Ryan svoltò a sinistra in Avenida Santa Fe, riflettendo su quel poco che sapeva sulla situazione mentre guidava. La squadra aveva ripassato tutto fino alla nausea, analizzando una decina di scenari plausibili, ma non avevano ancora gli elementi chiave per mettere al loro posto tutte le tessere del puzzle.
Eddie Feng era un cittadino taiwanese; anche Vincent Chen era di Taiwan, ma viveva negli Stati Uniti con un’identità di copertura, sostenendo di vendere biglietti di auguri importati dalla Repubblica Popolare Cinese. Fino a quel momento, l’unico collegamento fra i due uomini era la comune tendenza a frequentare strip club gestiti da membri della Tres Equis o della triade Sun Yee On che sfruttavano ragazze minorenni: questo elemento li collocava entrambi in una posizione molto critica, ma non spiegava in alcun modo quale fosse il collegamento tra Chen e la Cina, o se Chen fosse un amico o un nemico. Quel che era certo era che a portarlo in Argentina erano stati gli incontri fra le delegazioni internazionali.

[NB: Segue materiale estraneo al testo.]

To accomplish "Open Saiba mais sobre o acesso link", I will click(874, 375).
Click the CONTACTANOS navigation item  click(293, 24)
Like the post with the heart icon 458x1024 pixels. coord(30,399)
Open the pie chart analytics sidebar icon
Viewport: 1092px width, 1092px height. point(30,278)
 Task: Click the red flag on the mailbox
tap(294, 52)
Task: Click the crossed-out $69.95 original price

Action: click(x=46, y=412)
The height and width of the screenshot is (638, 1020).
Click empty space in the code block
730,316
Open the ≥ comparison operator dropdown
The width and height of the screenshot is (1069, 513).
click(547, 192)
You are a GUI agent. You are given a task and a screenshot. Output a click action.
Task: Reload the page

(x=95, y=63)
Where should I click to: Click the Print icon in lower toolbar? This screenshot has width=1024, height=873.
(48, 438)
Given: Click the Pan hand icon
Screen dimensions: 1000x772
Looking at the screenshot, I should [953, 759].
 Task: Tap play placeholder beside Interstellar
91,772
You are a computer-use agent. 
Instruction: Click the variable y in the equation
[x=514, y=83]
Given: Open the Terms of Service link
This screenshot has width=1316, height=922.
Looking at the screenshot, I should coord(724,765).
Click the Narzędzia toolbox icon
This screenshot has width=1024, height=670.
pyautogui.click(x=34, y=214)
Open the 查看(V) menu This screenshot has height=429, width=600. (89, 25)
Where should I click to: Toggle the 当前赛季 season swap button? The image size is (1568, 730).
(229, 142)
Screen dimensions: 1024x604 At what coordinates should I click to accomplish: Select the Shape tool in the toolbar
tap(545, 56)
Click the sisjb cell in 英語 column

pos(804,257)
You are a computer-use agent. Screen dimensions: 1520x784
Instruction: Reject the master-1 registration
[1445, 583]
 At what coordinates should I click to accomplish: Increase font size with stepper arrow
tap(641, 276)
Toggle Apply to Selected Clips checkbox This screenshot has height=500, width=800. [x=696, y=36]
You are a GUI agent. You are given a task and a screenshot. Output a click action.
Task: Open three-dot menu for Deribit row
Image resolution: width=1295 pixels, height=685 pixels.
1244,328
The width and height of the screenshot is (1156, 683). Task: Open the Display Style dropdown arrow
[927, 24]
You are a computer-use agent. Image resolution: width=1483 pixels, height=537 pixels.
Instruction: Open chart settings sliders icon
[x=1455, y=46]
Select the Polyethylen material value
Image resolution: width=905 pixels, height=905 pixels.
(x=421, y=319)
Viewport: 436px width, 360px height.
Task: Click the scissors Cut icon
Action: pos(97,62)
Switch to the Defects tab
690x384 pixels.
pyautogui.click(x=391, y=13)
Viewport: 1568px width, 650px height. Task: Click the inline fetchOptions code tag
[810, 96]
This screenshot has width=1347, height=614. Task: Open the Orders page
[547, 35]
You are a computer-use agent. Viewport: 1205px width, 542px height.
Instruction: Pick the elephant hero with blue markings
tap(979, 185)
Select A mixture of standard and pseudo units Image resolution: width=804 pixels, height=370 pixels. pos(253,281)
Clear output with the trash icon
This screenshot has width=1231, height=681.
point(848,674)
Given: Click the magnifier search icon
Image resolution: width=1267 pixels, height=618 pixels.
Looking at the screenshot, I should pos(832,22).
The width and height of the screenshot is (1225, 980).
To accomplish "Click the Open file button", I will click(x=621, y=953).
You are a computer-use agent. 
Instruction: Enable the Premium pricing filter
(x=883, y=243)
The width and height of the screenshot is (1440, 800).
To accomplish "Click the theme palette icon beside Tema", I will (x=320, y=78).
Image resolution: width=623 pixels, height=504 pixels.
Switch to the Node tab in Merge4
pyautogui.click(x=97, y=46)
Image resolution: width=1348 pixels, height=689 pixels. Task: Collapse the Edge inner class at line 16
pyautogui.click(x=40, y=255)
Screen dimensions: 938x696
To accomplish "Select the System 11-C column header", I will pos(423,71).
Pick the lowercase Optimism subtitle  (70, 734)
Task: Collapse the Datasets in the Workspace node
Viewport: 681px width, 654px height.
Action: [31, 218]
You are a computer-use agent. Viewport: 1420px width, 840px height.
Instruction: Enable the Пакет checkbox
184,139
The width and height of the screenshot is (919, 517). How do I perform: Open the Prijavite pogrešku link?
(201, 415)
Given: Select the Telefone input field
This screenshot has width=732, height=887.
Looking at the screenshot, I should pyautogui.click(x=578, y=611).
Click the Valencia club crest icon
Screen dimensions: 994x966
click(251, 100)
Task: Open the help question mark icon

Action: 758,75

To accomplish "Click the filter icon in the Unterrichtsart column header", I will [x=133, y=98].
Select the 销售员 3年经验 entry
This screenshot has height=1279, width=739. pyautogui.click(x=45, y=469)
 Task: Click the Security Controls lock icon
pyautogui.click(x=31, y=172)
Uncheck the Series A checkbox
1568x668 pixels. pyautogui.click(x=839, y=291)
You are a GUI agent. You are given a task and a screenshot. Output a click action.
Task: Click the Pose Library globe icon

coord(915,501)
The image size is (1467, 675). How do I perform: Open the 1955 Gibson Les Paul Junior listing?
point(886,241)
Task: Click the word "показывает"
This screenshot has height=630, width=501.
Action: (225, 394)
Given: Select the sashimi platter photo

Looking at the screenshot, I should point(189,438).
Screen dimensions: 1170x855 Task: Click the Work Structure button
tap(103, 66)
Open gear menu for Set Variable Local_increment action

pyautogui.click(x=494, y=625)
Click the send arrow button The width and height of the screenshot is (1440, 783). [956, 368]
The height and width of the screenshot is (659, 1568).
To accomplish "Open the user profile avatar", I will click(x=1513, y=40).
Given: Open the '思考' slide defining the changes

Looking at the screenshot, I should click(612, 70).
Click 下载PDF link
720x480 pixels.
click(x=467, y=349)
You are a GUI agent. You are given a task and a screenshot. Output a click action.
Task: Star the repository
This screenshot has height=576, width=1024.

La ragazza giapponese introduceva uno sviluppo imprevisto nella situazione. Il tizio che Ryan aveva ucciso le stava dando la caccia con un machete, o così era sembrato, e tanto bastava perché l’asiatica finisse nella colonna dei buoni. A volte, però, anche il nemico del proprio nemico è un altro maledetto nemico. Non era troppo azzardato ipotizzare che la donna fosse giunta a Buenos Aires al seguito della delegazione giapponese, anche se era raro che i ministri dell’Agricoltura generassero abbastanza intrighi da spingere qualcuno ad attraversare un tunnel sotterraneo pieno di liquami. E se quella donna era arrivata con la delegazione giapponese, come faceva a sapere dell’esistenza del tunnel? Jack l’aveva vista uscire dal Palacio Duhau Hyatt, lo stesso albergo in cui soggiornava il ministro degli Esteri cinese. I giapponesi avevano delle stanze al Four Seasons, a più di cinque isolati di distanza. Perché la donna si trovava lì? Perché era andata alla Villa 31 subito dopo la brunetta i cui legami con Chen erano noti? Aveva detto a Jack di fuggire. Perché non lo aveva affrontato o, quantomeno, non lo aveva lasciato al suo destino?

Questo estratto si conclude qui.